[Pixel coordinate grounding data]

━━━━━━━━━━

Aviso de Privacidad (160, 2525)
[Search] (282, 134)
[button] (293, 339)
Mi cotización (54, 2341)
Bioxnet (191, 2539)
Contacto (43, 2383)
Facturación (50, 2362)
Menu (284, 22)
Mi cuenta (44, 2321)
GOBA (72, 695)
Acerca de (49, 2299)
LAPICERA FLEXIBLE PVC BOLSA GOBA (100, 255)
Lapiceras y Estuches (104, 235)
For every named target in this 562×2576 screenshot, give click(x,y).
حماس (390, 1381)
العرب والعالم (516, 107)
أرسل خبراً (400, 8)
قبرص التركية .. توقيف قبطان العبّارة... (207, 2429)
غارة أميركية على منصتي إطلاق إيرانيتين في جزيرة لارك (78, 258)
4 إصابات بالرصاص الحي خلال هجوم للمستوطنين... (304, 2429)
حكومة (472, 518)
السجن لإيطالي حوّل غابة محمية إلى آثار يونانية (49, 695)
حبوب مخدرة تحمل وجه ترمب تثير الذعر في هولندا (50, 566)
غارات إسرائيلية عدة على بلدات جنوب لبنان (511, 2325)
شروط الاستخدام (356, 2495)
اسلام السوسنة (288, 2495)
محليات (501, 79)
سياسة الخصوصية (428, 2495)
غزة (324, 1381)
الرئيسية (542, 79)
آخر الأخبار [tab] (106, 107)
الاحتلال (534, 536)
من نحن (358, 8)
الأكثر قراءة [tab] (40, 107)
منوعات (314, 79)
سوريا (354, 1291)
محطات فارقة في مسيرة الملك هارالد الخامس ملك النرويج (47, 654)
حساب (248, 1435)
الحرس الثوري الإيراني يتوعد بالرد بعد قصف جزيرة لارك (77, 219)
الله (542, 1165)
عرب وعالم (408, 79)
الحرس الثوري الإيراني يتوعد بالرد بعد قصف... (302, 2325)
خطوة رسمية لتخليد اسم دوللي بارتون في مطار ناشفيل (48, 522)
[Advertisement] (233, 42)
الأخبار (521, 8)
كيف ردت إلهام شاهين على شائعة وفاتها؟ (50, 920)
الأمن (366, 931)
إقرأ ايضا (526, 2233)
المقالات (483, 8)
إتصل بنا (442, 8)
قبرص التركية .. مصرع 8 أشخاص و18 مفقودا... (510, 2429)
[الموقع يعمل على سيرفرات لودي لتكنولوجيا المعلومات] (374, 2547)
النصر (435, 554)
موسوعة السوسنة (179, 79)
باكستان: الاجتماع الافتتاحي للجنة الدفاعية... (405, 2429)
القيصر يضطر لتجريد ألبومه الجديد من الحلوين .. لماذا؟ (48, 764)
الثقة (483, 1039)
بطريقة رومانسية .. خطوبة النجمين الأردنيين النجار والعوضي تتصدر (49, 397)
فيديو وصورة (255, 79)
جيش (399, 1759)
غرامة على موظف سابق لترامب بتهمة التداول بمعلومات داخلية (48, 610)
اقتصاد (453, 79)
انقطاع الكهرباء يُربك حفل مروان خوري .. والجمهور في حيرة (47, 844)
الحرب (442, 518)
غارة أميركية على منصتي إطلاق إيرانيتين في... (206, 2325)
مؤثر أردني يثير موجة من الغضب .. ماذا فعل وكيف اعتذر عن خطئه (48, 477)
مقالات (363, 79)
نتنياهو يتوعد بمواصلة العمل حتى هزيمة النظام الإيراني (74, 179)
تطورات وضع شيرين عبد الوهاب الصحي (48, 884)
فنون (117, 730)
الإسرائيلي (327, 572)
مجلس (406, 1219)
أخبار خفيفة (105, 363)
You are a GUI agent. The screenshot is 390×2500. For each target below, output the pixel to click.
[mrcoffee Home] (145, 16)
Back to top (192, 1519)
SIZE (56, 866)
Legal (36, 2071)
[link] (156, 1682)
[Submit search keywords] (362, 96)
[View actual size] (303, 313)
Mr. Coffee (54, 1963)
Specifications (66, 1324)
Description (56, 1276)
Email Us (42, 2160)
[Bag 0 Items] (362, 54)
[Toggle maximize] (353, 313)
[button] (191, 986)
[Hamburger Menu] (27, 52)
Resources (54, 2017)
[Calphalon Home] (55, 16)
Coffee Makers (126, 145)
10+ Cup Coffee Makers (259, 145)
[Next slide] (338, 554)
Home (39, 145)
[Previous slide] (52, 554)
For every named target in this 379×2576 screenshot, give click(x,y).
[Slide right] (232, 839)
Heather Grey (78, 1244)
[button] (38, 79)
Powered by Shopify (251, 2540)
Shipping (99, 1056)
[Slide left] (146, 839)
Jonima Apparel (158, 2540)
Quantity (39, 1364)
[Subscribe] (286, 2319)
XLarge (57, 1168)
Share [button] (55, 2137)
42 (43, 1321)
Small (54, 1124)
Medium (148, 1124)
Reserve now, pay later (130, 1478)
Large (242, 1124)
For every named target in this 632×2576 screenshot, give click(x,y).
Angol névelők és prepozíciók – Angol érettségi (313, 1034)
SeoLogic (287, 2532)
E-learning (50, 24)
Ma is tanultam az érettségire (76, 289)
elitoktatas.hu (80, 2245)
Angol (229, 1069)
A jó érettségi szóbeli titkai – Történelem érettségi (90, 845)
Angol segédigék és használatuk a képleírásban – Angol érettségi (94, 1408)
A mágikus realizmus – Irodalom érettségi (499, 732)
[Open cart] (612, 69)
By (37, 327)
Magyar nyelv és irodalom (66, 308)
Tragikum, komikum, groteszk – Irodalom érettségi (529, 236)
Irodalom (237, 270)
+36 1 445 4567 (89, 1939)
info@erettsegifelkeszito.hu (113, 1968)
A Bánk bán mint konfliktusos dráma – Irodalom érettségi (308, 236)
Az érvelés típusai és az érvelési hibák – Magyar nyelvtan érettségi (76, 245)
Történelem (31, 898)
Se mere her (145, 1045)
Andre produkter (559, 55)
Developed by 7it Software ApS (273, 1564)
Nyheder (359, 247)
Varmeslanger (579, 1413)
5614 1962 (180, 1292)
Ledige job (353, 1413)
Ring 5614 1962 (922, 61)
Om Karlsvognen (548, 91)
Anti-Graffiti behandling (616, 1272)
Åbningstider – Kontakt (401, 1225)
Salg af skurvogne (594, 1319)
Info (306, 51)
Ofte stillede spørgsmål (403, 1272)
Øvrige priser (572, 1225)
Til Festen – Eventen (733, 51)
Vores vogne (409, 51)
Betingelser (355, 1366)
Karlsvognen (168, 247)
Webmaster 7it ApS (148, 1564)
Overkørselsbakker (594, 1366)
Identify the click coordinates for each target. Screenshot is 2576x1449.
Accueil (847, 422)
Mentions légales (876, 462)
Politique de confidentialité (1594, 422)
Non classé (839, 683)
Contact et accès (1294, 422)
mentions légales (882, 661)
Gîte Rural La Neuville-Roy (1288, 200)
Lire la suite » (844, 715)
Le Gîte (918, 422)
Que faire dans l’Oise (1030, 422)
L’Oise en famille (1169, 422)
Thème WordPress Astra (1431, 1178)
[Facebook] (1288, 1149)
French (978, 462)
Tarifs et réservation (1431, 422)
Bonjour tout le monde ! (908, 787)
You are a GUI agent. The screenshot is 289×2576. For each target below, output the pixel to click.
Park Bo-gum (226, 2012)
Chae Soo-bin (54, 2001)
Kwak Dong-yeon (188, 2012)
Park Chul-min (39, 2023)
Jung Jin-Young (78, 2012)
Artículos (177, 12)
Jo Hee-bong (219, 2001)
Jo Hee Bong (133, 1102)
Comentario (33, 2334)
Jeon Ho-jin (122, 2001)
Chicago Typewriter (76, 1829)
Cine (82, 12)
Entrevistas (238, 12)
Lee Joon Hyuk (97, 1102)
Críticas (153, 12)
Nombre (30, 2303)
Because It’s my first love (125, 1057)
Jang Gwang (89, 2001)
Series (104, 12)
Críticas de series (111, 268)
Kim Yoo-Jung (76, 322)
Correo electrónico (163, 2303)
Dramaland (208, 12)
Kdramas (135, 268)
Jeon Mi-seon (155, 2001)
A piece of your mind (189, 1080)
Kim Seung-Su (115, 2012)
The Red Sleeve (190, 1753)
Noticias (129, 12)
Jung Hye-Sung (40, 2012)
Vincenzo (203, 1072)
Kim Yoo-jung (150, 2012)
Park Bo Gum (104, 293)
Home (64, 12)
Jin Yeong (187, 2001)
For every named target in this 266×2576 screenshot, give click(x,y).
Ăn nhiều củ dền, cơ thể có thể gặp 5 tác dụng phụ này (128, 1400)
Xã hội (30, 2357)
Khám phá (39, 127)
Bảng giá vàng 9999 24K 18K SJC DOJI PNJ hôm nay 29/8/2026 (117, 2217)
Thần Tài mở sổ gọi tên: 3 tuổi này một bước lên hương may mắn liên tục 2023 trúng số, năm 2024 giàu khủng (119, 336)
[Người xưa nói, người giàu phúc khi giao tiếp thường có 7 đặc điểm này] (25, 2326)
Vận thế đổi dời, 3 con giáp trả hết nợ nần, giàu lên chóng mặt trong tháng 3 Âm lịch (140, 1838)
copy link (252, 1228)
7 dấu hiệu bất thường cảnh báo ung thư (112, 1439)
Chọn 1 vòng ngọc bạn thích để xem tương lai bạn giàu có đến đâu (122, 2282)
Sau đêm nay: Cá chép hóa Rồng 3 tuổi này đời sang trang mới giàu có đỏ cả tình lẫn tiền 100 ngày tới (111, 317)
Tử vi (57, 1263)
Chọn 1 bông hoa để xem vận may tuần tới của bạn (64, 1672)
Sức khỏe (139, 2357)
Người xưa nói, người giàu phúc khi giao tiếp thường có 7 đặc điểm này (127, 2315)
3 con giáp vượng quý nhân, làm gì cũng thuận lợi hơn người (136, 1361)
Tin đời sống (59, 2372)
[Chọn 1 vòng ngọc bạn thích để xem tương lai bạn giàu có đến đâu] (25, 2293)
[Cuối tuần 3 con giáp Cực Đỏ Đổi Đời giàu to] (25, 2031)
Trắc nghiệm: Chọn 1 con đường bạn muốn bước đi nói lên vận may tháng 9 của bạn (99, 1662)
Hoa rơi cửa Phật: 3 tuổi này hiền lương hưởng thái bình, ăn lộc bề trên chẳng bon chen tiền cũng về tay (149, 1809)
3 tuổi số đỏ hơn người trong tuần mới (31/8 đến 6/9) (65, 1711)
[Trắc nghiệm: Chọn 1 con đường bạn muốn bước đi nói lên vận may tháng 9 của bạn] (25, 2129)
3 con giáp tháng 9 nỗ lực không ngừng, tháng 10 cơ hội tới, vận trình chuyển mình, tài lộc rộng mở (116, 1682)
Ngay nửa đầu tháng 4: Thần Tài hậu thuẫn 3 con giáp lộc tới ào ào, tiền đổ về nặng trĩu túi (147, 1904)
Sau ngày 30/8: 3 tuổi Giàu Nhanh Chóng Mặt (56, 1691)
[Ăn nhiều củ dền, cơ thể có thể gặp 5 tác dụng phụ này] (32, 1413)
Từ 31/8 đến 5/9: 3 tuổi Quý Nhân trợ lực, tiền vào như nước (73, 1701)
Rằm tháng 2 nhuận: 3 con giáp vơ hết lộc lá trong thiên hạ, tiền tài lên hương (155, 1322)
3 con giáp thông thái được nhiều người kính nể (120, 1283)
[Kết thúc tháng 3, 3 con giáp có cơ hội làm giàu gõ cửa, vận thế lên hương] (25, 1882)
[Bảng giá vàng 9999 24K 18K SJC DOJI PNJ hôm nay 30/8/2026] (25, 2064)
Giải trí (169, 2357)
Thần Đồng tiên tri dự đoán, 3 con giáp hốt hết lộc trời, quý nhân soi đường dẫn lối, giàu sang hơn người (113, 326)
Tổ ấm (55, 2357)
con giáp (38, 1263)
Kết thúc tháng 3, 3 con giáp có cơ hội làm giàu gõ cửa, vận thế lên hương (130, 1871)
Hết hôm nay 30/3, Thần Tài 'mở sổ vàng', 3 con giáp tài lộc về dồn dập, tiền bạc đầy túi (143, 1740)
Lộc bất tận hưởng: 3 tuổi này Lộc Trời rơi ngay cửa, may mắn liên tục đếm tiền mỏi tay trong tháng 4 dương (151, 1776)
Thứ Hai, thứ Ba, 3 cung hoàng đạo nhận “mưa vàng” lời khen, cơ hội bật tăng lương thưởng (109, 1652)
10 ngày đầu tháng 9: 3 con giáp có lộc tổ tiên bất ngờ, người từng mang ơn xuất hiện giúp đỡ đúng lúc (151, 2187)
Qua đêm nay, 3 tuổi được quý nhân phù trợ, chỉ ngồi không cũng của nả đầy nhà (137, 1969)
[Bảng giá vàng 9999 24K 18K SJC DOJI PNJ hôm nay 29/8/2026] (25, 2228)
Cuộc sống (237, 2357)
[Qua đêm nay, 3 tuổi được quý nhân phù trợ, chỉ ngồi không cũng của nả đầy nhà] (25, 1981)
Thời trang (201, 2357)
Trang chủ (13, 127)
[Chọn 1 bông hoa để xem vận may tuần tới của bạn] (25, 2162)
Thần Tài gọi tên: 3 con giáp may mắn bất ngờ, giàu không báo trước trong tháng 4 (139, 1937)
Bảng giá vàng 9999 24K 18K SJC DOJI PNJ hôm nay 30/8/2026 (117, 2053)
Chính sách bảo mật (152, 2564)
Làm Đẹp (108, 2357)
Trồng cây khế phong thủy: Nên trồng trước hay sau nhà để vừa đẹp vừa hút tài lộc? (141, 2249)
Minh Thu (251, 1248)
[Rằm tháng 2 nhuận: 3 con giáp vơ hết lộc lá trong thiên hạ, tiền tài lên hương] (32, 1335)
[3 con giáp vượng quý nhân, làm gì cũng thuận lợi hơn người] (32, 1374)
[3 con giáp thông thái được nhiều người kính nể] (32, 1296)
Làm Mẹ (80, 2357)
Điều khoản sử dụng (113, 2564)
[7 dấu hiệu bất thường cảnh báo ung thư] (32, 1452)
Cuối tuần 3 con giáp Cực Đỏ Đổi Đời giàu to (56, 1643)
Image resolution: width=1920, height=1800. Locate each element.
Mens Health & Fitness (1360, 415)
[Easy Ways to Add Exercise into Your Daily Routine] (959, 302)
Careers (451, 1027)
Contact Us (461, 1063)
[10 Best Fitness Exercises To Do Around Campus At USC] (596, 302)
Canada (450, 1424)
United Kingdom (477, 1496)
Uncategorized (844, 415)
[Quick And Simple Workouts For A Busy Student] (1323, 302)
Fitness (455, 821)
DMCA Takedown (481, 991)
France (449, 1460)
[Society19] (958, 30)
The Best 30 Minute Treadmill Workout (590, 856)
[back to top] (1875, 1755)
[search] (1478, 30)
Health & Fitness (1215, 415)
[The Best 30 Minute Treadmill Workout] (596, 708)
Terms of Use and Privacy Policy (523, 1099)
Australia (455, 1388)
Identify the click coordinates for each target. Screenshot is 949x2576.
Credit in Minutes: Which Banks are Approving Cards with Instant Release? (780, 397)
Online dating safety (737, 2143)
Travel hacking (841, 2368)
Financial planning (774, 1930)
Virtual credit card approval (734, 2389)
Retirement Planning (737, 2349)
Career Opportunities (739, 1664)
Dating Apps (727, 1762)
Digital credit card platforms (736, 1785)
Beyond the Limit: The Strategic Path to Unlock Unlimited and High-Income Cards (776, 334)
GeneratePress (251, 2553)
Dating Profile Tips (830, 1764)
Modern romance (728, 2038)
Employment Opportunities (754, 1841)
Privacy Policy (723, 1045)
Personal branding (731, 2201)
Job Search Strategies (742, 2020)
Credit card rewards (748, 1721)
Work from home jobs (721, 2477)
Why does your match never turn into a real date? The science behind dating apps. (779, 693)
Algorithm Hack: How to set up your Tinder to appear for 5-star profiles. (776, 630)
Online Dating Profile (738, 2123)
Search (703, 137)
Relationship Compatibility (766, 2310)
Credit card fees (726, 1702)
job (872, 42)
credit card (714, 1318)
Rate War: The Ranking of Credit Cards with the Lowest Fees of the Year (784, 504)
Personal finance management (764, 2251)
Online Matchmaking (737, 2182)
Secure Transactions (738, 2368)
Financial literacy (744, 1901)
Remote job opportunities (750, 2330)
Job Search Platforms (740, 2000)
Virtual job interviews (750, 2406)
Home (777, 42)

━━━━━━━━━━

Above are some records; copy exactly the lines from the one with "Mentions légales (876, 462)" through the one with "bạn (64, 1672)", both included, and no others.

> COMPLETED EXERCISE
Mentions légales (876, 462)
Politique de confidentialité (1594, 422)
Non classé (839, 683)
Contact et accès (1294, 422)
mentions légales (882, 661)
Gîte Rural La Neuville-Roy (1288, 200)
Lire la suite » (844, 715)
Le Gîte (918, 422)
Que faire dans l’Oise (1030, 422)
L’Oise en famille (1169, 422)
Thème WordPress Astra (1431, 1178)
[Facebook] (1288, 1149)
French (978, 462)
Tarifs et réservation (1431, 422)
Bonjour tout le monde ! (908, 787)
You are a GUI agent. The screenshot is 289×2576. For each target below, output the pixel to click.
Park Bo-gum (226, 2012)
Chae Soo-bin (54, 2001)
Kwak Dong-yeon (188, 2012)
Park Chul-min (39, 2023)
Jung Jin-Young (78, 2012)
Artículos (177, 12)
Jo Hee-bong (219, 2001)
Jo Hee Bong (133, 1102)
Comentario (33, 2334)
Jeon Ho-jin (122, 2001)
Chicago Typewriter (76, 1829)
Cine (82, 12)
Entrevistas (238, 12)
Lee Joon Hyuk (97, 1102)
Críticas (153, 12)
Nombre (30, 2303)
Because It’s my first love (125, 1057)
Jang Gwang (89, 2001)
Series (104, 12)
Críticas de series (111, 268)
Kim Yoo-Jung (76, 322)
Correo electrónico (163, 2303)
Dramaland (208, 12)
Kdramas (135, 268)
Jeon Mi-seon (155, 2001)
A piece of your mind (189, 1080)
Kim Seung-Su (115, 2012)
The Red Sleeve (190, 1753)
Noticias (129, 12)
Jung Hye-Sung (40, 2012)
Vincenzo (203, 1072)
Kim Yoo-jung (150, 2012)
Park Bo Gum (104, 293)
Home (64, 12)
Jin Yeong (187, 2001)
For every named target in this 266×2576 screenshot, give click(x,y).
Ăn nhiều củ dền, cơ thể có thể gặp 5 tác dụng phụ này (128, 1400)
Xã hội (30, 2357)
Khám phá (39, 127)
Bảng giá vàng 9999 24K 18K SJC DOJI PNJ hôm nay 29/8/2026 (117, 2217)
Thần Tài mở sổ gọi tên: 3 tuổi này một bước lên hương may mắn liên tục 2023 trúng số, năm 2024 giàu khủng (119, 336)
[Người xưa nói, người giàu phúc khi giao tiếp thường có 7 đặc điểm này] (25, 2326)
Vận thế đổi dời, 3 con giáp trả hết nợ nần, giàu lên chóng mặt trong tháng 3 Âm lịch (140, 1838)
copy link (252, 1228)
7 dấu hiệu bất thường cảnh báo ung thư (112, 1439)
Chọn 1 vòng ngọc bạn thích để xem tương lai bạn giàu có đến đâu (122, 2282)
Sau đêm nay: Cá chép hóa Rồng 3 tuổi này đời sang trang mới giàu có đỏ cả tình lẫn tiền 100 ngày tới (111, 317)
Tử vi (57, 1263)
Chọn 1 bông hoa để xem vận may tuần tới của bạn (64, 1672)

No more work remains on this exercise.